- [Task]:
Omit all pictures and give the records below again exactly as written.

- [Data to use]:

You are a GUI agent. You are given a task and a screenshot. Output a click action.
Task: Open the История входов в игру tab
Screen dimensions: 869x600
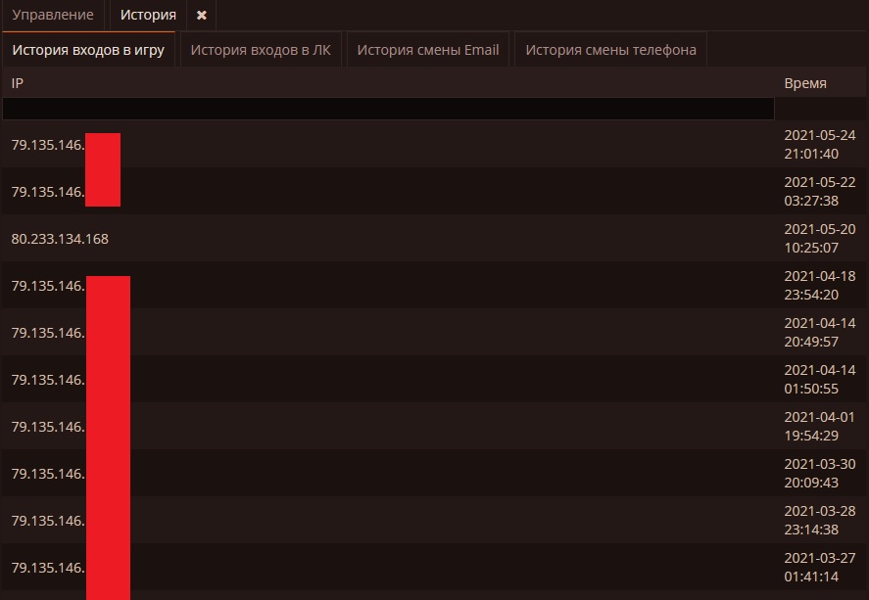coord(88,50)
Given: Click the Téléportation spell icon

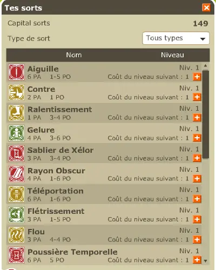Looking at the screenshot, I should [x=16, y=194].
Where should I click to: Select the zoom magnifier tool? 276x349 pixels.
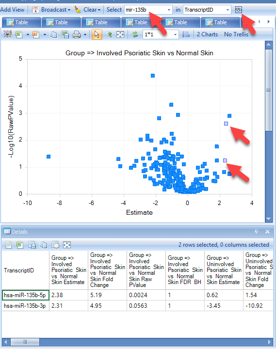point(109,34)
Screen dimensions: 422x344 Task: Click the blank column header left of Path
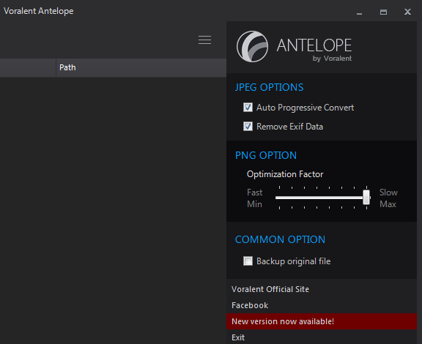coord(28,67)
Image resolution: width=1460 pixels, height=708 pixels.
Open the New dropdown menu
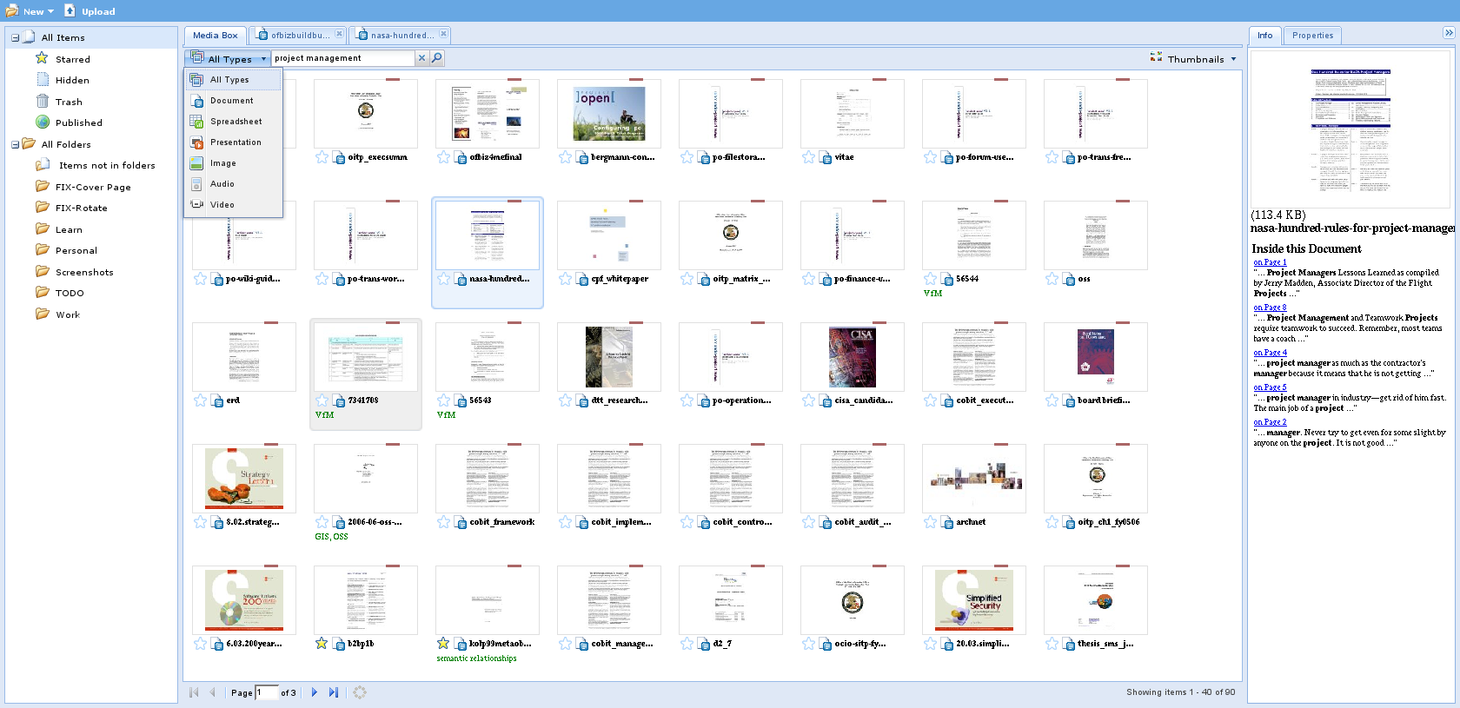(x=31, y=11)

- [Finished exercise]:
You are a GUI agent. You are given a task and a screenshot. Output a click action.
Task: Open the История входов в игру tab
Screen dimensions: 869x600
coord(88,50)
Given: Click the Téléportation spell icon

Looking at the screenshot, I should [x=16, y=194].
Where should I click to: Select the zoom magnifier tool? 276x349 pixels.
point(109,34)
Screen dimensions: 422x344 Task: Click the blank column header left of Path
coord(28,67)
Image resolution: width=1460 pixels, height=708 pixels.
Open the New dropdown menu
(x=31, y=11)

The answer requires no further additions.